すっかり「近代化」が進んだラングラーのPHEVに試乗! それでも残る「アメ車」感とは (2/2ページ)

静粛性もかなり向上していた

 ラングラーは1987年に初代がデビューしている。2代目(TJ)では日本仕様として右ハンドルが用意されたこともあり、俄然注目されるようになった。ただし、ボディサイズはそれほど大きくはないのだが、搭載エンジンが4リッター直6ということで度肝を抜かれたことを覚えている。

 登場後しばらくはMTのほか3速ATだったというのも当時のアメリカ車らしさを醸し出していた。実際運転してみると、とにかくロードノイズなどがダイレクトに入ってくるので、うるさかったという印象が残っている。

 そんな2代目の思い出しながら現行モデルに乗り込むと、「えっラングラーなの?」と思うほどゴージャスなインテリアになっている。しかもそれだけでなく、静粛性もはるかに向上していた。2代目ではマニュアルエアコン(ついているだけマシ?)だったのが、いまではオートエアコンとなり、インパネセンターには大きめなディスプレイがあり、カーナビはじめさまざまな情報を表示することができる。とにかくスイッチが多いことに驚かされた。

 車内はクライスラー系車種独特の、おもに接着剤のものと思われるが、新車の香りが漂っており、アメリカ車を愛してやまない(カローラ並み)筆者を歓迎してくれた。馴染みのある香りがしたので、アメリカ生産モデルであると確信して安心することもできた。ジープは一部を除きハンドルの位置に関係なくアメリカ生産となるのだが、ほかのクライスラーブランドモデルの右ハンドル車の多くはオーストリア生産となる。その違いは大きいので筆者も気をつけている。
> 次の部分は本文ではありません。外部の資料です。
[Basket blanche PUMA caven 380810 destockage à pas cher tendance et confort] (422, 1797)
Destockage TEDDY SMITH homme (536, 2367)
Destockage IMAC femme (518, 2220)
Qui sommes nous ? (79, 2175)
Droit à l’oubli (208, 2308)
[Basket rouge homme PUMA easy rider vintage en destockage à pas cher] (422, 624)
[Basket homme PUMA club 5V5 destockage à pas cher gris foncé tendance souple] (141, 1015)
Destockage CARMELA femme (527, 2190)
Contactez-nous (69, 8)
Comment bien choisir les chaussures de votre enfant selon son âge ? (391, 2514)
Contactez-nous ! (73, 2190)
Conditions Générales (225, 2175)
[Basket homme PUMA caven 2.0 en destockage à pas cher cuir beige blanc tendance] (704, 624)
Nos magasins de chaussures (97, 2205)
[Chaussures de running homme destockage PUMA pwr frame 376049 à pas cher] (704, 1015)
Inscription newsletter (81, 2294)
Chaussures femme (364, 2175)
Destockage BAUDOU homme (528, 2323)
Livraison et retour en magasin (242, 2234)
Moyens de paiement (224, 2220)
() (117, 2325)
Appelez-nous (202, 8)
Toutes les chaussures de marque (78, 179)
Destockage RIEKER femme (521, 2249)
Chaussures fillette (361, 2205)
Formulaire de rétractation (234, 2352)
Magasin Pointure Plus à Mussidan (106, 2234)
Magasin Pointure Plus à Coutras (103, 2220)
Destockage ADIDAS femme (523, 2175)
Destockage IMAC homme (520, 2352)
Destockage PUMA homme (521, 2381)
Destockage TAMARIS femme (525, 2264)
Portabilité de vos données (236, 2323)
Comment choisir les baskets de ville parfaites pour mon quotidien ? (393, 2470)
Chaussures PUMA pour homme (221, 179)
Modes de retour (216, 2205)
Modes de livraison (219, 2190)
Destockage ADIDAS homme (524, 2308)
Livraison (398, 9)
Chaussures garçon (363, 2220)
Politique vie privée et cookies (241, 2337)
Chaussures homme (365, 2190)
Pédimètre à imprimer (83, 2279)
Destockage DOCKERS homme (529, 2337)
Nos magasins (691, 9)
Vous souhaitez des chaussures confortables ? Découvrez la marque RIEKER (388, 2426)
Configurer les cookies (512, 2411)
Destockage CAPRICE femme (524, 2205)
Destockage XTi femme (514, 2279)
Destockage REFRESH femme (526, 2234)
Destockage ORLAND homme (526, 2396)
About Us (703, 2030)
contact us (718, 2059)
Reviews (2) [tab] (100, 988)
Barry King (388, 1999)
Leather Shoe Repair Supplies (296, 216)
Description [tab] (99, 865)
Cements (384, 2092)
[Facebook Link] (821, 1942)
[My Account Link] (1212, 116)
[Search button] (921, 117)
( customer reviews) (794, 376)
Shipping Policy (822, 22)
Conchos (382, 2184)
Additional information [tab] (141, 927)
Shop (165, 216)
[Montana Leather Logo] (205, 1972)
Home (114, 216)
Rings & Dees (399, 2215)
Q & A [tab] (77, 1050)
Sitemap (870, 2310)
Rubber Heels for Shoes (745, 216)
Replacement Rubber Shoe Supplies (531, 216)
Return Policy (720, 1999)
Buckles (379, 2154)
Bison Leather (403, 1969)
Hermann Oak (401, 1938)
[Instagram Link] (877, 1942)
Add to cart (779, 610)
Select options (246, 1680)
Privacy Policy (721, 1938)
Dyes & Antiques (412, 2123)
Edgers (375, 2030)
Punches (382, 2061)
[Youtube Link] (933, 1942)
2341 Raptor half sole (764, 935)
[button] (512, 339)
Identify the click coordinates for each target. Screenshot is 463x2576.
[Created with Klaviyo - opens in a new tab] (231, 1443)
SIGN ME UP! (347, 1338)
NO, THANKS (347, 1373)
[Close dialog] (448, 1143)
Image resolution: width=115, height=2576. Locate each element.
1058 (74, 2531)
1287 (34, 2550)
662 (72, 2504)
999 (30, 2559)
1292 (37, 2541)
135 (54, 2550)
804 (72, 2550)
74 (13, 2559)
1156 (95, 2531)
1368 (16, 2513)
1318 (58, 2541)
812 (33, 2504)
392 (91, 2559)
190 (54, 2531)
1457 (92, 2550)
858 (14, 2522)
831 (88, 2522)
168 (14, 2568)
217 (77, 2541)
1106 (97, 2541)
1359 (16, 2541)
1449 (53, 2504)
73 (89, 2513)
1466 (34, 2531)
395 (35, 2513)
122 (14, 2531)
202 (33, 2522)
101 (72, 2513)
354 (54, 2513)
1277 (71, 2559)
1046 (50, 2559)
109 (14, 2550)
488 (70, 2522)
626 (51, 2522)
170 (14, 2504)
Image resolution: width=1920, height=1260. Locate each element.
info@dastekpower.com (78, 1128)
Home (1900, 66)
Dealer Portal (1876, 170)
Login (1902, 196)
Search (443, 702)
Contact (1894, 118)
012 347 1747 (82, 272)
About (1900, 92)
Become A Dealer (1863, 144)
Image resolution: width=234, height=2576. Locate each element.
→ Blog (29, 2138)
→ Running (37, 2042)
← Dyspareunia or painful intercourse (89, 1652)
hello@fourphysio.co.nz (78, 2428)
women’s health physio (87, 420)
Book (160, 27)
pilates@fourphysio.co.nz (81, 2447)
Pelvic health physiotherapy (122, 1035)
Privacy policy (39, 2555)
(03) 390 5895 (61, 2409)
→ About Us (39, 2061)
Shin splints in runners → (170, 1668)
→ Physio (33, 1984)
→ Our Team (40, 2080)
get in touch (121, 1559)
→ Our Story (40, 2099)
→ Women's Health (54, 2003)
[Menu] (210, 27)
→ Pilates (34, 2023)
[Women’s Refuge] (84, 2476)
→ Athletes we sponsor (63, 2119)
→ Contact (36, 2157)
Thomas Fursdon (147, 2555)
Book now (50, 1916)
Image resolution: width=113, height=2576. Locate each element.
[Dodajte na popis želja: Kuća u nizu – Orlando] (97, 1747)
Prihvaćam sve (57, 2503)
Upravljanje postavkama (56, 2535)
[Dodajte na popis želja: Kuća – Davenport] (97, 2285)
 また、アメリカ生産モデルの試乗車では、“MADE IN USA”という表記を探すのも筆者の楽しみのひとつだ。ジープではフロントやリヤ、サイドなどガラスそれぞれに、これでもかと“MADE IN USA”とプリントされている。運転席側ドアの内側のコーションプレートにももちろん“MADE IN USA”と書かれている。今回試乗したモデルでは、リヤラゲッジドアの内側にプレートがあり、そこには星条旗の横に“MADE IN THE USA”と書かれているだけではなく、“DEVELOPED IN AUBURN HILLS,MI(開発したのはミシガン州オーバーンヒルズ)”や、“BUILT IN TOLEDO,OH(生産したのはオハイオ州トレド)などとも書かれていた。アメリカ車だけでなく、アメリカのすべてをこよなく愛する筆者には、このような表記を見つけたときの感動は表現できないほど大きいものとなる。

 このような表記はGM(ゼネラルモーターズ)車やフォード車でも見かけることができるが、ここまで“MADE IN USA”だらけなのはクライスラー系でもジープブランド車がとくに顕著なように見える。GMやフォードも含め、多くのアメリカンブランドはほぼ“北米限定”ブランドと言っていい存在となっている(中国でビュイックが目立っているぐらい)。そのため、使う人はほぼアメリカ人(ほかにカナダ人やメキシコ人)となるので、あえて愛国を強烈にアピールする必要はないともいえよう。ただし、そのなかでジープランドは、数少ないというかほぼ唯一、グローバルに売れているブランドともいえる。そのためもあって、“USA”を強調しているのかもしれない。

 クライスラーについては、FCA(フィアット・クライスラー・オートモビルズ)となったとき、保守色の強いアメリカ人を中心に、“クライスラーは海外のブランドとなった”という印象を持った人が多かったという話を聞いたことがある。それもあって「USA”を強調しているのかなぁ」などと筆者は密かに感じている。

 欧州系アライアンスメンバーとなったとしても、お馴染みのアメリカ生産を物語る新車の香りを堪能でき、そこかしこに“USA”と書いてあるので、筆者からすればアメリカ生産車には変わらず、その満足感はかなり高く、試乗している間は至福の時間を過ごすことができた。